Income segregation is often considered a result of the rising marks of income inequality shown racially and economically within and between social classes. In “?” (National Bureau of Economic Research, Working Paper 27045, April 2020), authors John R. Logan, Andrew Foster, Hongwei Xu, and Wenquan Zhang report that “rising income segregation has been brought into question by the observation that post-2000 estimates are upwardly biased due to a reduction in the sample sizes on which they are based.”
Fueled by job loss, foreclosure, heightened mortgage requirements, and declining asset values, income segregation, or the separating of people into different communities and neighborhoods based on income level, is on the rise in the United States. The segregation can be seen in the composition of neighborhoods, social groups, and class. Although attempts have been made to measure the effects of income inequality in residential communities across the United States, they lacked consistency. Methods of measuring income inequality and segregation are topics gaining more traction and attention in the statistical community.
As incomes and opportunities of people and families increase, particularly those of minorities, they are expected to “seek more advantaged neighborhoods.” This expectation does not apply clearly to Black families but more readily applies to Hispanic families. More factors affect the residential and social mobility of families than only increases in income.

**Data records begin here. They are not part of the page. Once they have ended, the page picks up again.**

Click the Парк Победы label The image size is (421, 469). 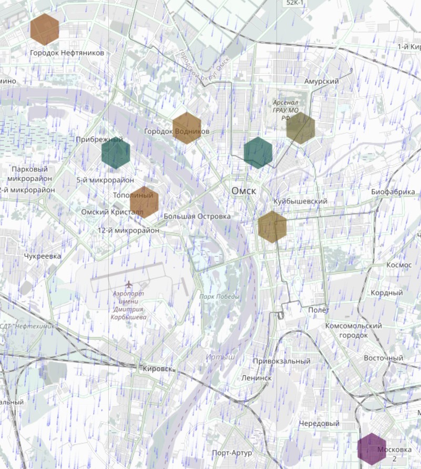click(x=219, y=296)
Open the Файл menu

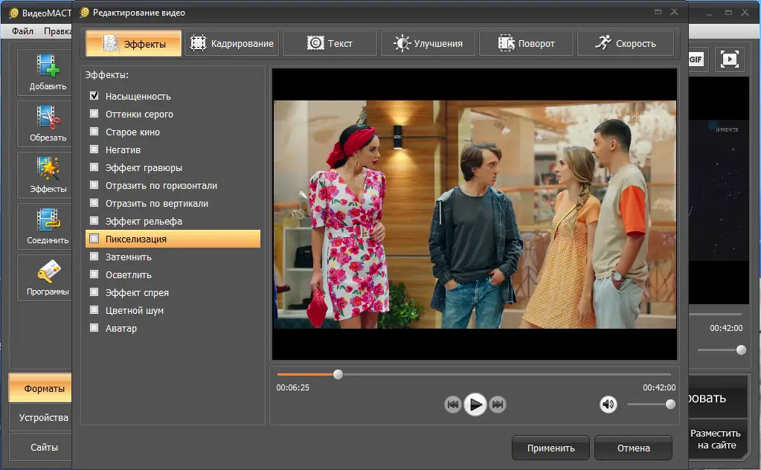coord(22,31)
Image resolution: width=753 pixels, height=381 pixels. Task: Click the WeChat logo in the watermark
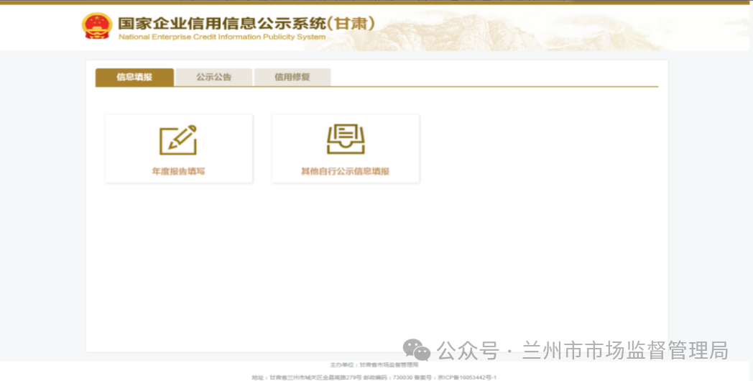coord(416,350)
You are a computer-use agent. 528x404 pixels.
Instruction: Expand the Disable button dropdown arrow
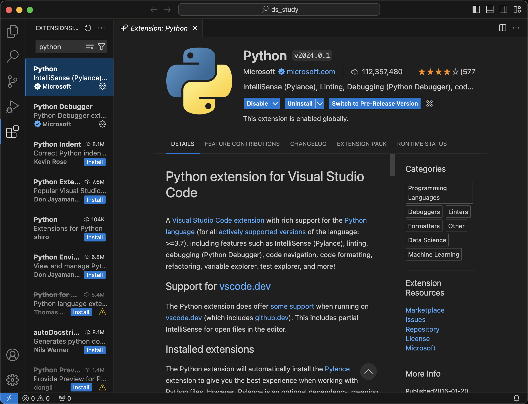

Higher income can influence neighborhood composition, both racially and economically; however, it is not the sole factor of composition.
Logan et al. point out that studies have shown that most of the “socioeconomic residential sorting seen in the last forty years occurred in the 1980s and 2000s.” The authors, while recognizing that income segregation of some families rose in the 1980s 1990s, conclude that the segregation of Black and Hispanic families was not generally higher than that of White families. They further conclude that income segregation is mostly proven by the separation seen in Hispanic families between the bottom 90 percent and top 10 percent.

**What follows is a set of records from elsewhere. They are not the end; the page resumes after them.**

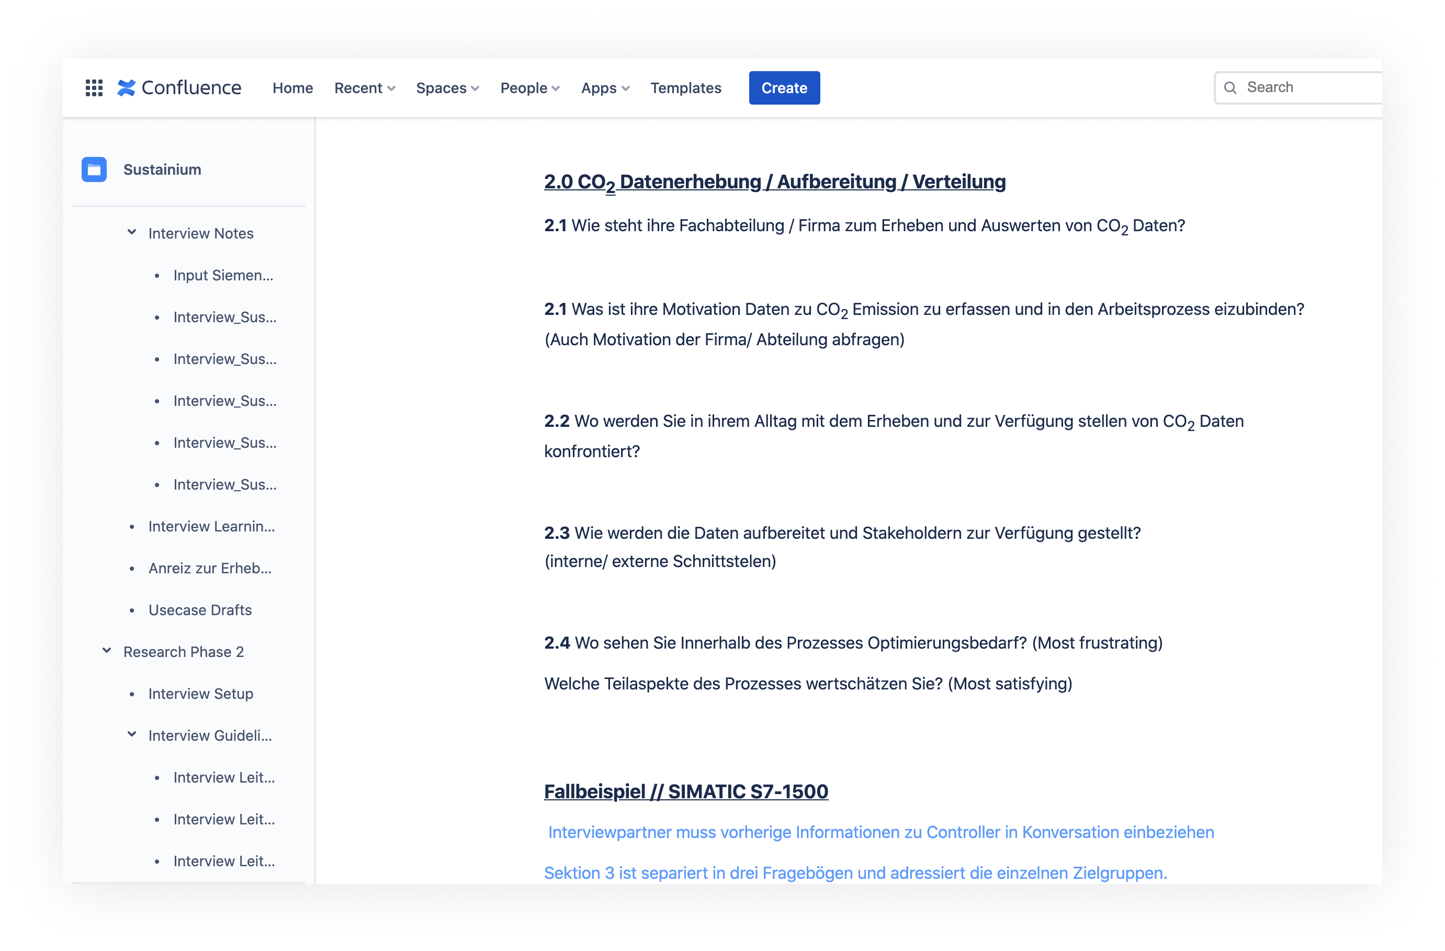Open the Interview Setup page

pos(200,694)
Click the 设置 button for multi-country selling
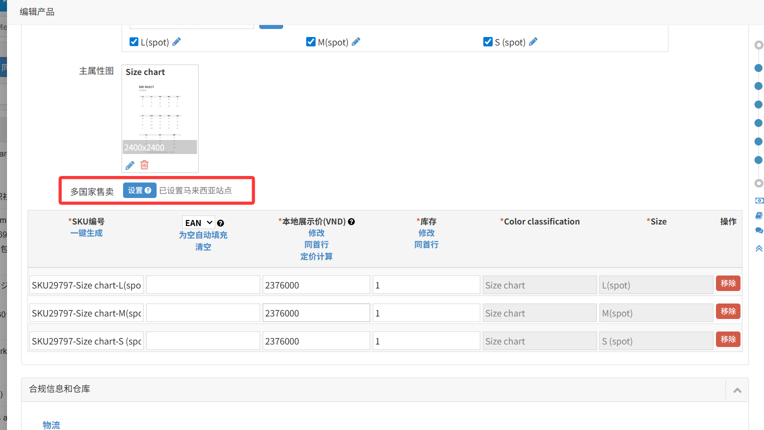The width and height of the screenshot is (764, 430). [140, 191]
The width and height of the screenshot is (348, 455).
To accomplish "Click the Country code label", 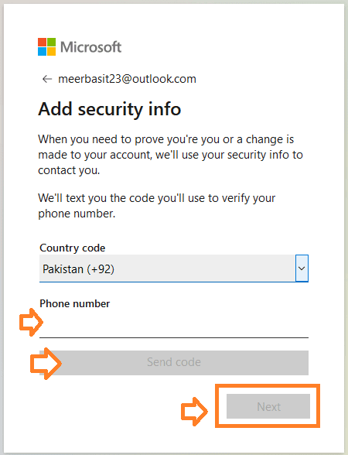I will 72,248.
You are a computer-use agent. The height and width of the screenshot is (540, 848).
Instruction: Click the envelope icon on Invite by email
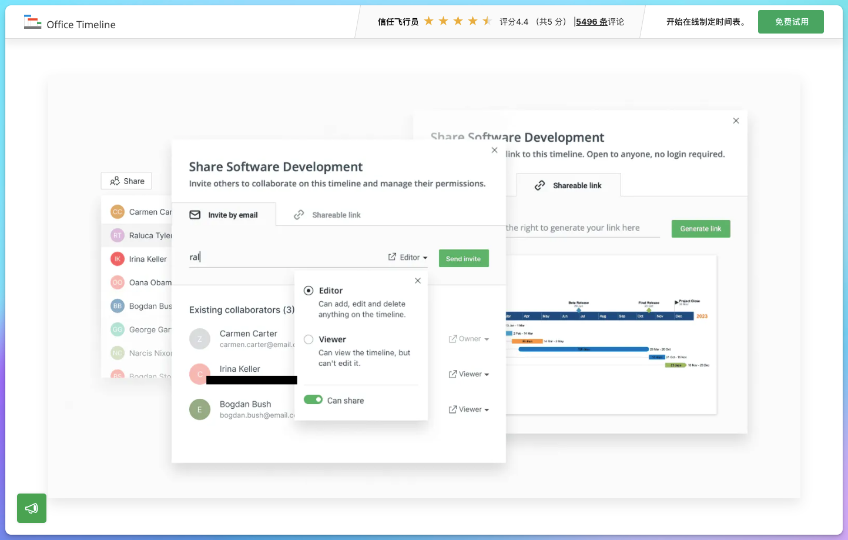(195, 215)
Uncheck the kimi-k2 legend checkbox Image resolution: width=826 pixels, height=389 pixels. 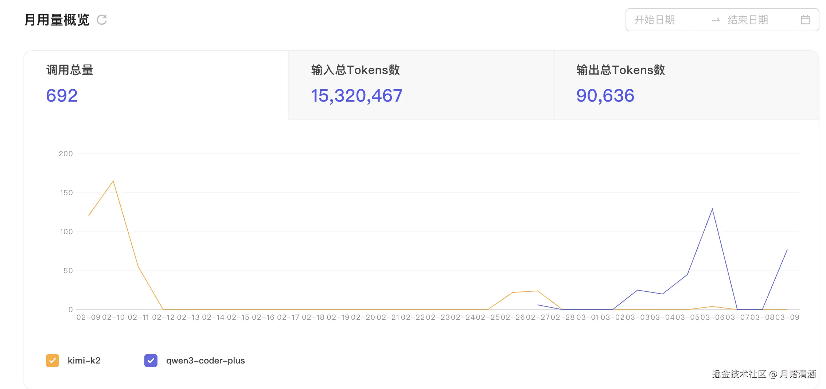tap(52, 361)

Sources of data and income segregation indicators, modifications in the collection methods of public data, bias inherent to smaller sample sizes, and changes in income distribution across racial and familial lines have all contributed to inflated estimates of income segregation. Logan, Foster, Xu, and Zhang pose that “rather than focusing on why income segregation seems to be rising in parallel with growing income inequality, scholars need to give more attention to why it may not.”

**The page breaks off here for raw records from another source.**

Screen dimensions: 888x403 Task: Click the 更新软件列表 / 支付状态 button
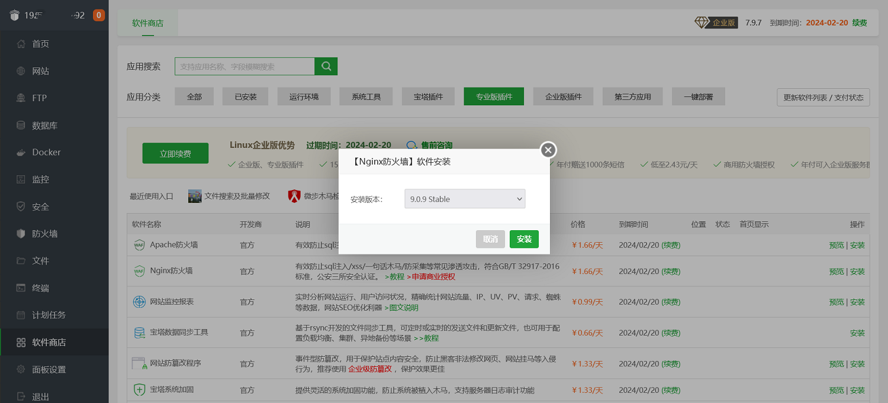(823, 97)
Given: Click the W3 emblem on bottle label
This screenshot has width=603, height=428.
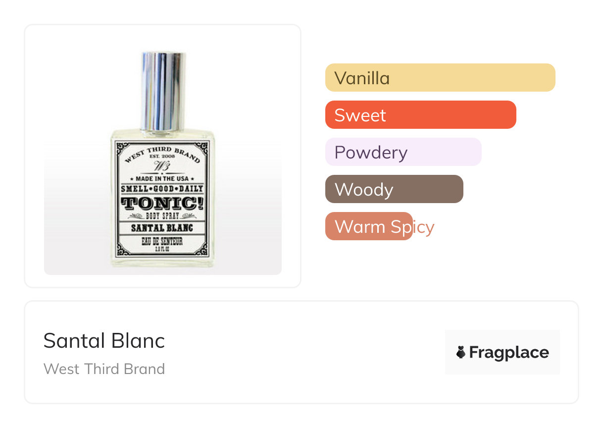Looking at the screenshot, I should (161, 165).
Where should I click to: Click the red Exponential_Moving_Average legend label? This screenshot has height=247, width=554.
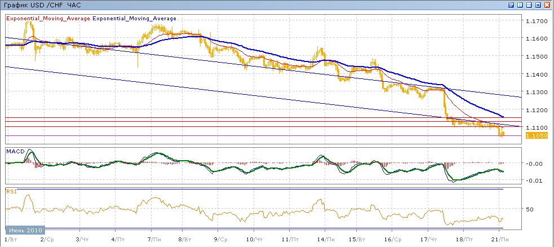[x=48, y=19]
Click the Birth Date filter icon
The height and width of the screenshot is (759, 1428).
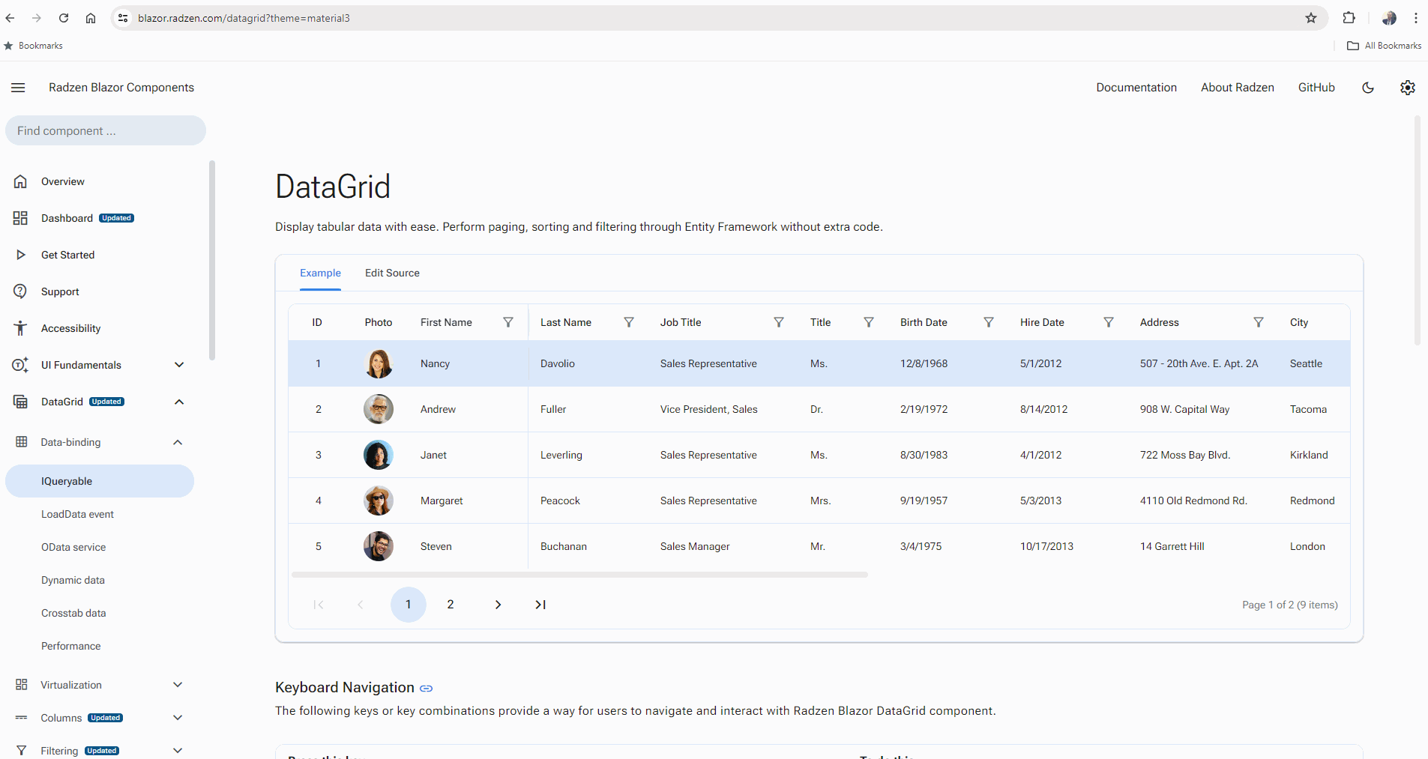pyautogui.click(x=989, y=322)
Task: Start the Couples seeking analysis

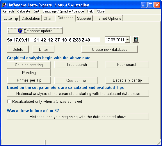Action: coord(29,65)
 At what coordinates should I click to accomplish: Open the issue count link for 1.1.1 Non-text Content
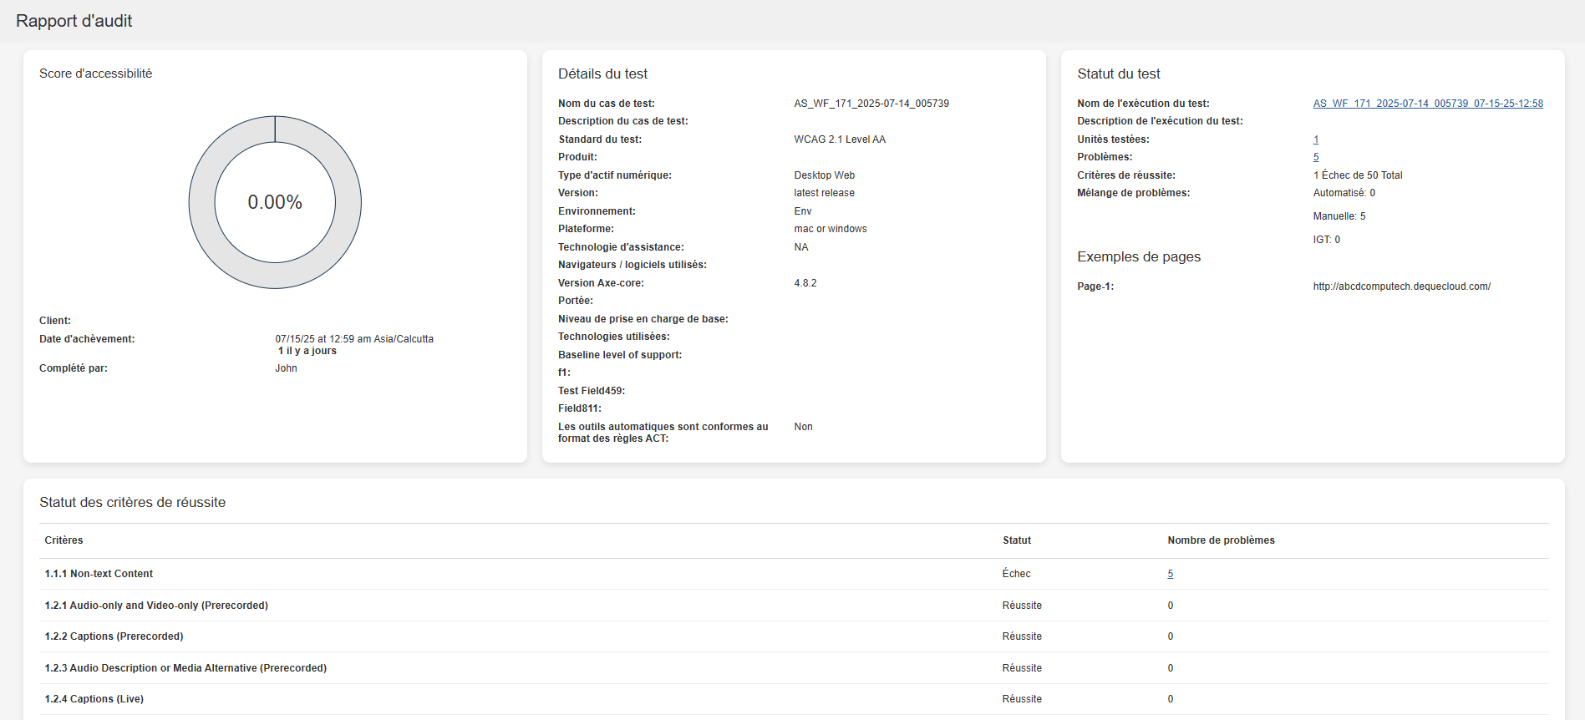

Census data have long been used to measure changes among and between demography, geography, and economics. Although the base premises are partly true, further techniques for researching the data, collecting the data, and using the collected data are necessary to quantify social factors into measurable units for calculation. The quantifying of social, typically considered immeasurable, factors is needed to develop more accurate and effective measures of income inequality and subsequent segregation. Scholars are now tasked to effectively use available data sources to reflect the nature of reality, remove the bias included in smaller samples, and more accurately calculate multivariate studies to explore the nuances between race, geography, class, and income.